2024-10-28T17:57:57.419Z

I just checked the docs and it doesn't look like you can export it to RDS 😦

@Dwarf Crocodile and maybe use cloudfront to make it even more fast?

B33fb0n3

2024-10-28T17:58:43.321Z

you are right: cloudfront is a CDN and will serve your data. When directly serving it from the origin (your s3) it can get very expensive

@B33fb0n3 I just checked the docs and it doesn't look like you can export it to RDS 😦

Dwarf CrocodileOP

2024-10-29T10:24:55.952Z

Oh..no worries.

@B33fb0n3 you are right: cloudfront is a CDN and will serve your data. When directly serving it from the origin (your s3) it can get very expensive

Dwarf CrocodileOP

2024-10-29T10:34:57.360Z

My webpage takes a bit of time when it first loads a protein structure.

The thing is:
Every protein has a .csv, .pdb and some other .xlsx files on S3.
A user selects a protein from dropdown, and then I fetch all the files of that protein.

These are large files (for some bigger proteins, they are about 5k+ lines).

Protein structures are generated by data coming from .pdb files.
Atom level summaries when a user clicks on specific atom in 3d structure is coming from .csv file. And so on.

How can I improve my website's latency? and overall performance and speed?

@Dwarf Crocodile My webpage takes a bit of time when it first loads a protein structure. The thing is: Every protein has a `.csv`, `.pdb` and some other `.xlsx` files on S3. A user selects a protein from dropdown, and then I fetch all the files of that protein.

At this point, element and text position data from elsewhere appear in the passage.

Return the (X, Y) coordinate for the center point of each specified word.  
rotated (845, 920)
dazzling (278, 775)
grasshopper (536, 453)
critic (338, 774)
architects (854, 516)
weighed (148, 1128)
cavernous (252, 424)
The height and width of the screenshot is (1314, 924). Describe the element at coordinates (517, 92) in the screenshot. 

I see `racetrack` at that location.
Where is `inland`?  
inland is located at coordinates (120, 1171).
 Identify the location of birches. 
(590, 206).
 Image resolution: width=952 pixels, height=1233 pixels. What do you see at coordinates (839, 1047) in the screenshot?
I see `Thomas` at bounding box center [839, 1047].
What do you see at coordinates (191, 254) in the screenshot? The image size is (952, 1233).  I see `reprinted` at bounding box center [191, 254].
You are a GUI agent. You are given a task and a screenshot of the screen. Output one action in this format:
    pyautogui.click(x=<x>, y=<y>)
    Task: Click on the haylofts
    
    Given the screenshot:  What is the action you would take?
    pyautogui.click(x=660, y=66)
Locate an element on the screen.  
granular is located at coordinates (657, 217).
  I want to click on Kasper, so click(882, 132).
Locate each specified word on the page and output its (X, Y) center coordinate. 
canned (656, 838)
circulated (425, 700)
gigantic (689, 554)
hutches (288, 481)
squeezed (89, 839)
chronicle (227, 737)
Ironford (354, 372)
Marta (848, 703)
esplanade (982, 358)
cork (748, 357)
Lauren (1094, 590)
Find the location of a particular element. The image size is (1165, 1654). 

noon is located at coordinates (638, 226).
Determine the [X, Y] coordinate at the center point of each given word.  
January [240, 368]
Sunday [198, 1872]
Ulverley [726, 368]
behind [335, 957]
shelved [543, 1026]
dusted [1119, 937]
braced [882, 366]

These are large files (for some bigger proteins, they are about 5k+ lines). Protein structures are generated by data coming from `.pdb` files. Atom level summaries when a user clicks on specific atom in 3d structure is coming from `.csv` file. And so on. How can I improve my website's latency? and overall performance and speed?

B33fb0n3

2024-10-29T11:15:40.860Z

you are experiencing one of many problems of saving data inside a file: the whole file need to be downloaded. And that takes time. So instead of downloading the whole file, you can only fetch the data, that you really need.

And now we are on the Database side: use a database to fetch only the data that you need.

B33fb0n3

2024-10-31T07:29:46.114Z

@Dwarf Crocodile solved?

@B33fb0n3 you are experiencing one of many problems of saving data inside a file: the whole file need to be downloaded. And that takes time. So instead of downloading the whole file, you can only fetch the data, that you really need. And now we are on the Database side: use a database to fetch only the data that you need.

Dwarf CrocodileOP

2024-11-05T10:51:52.089Z

For some .csv or .pdb files, i need to fetch the whole data, however long it is, so for that?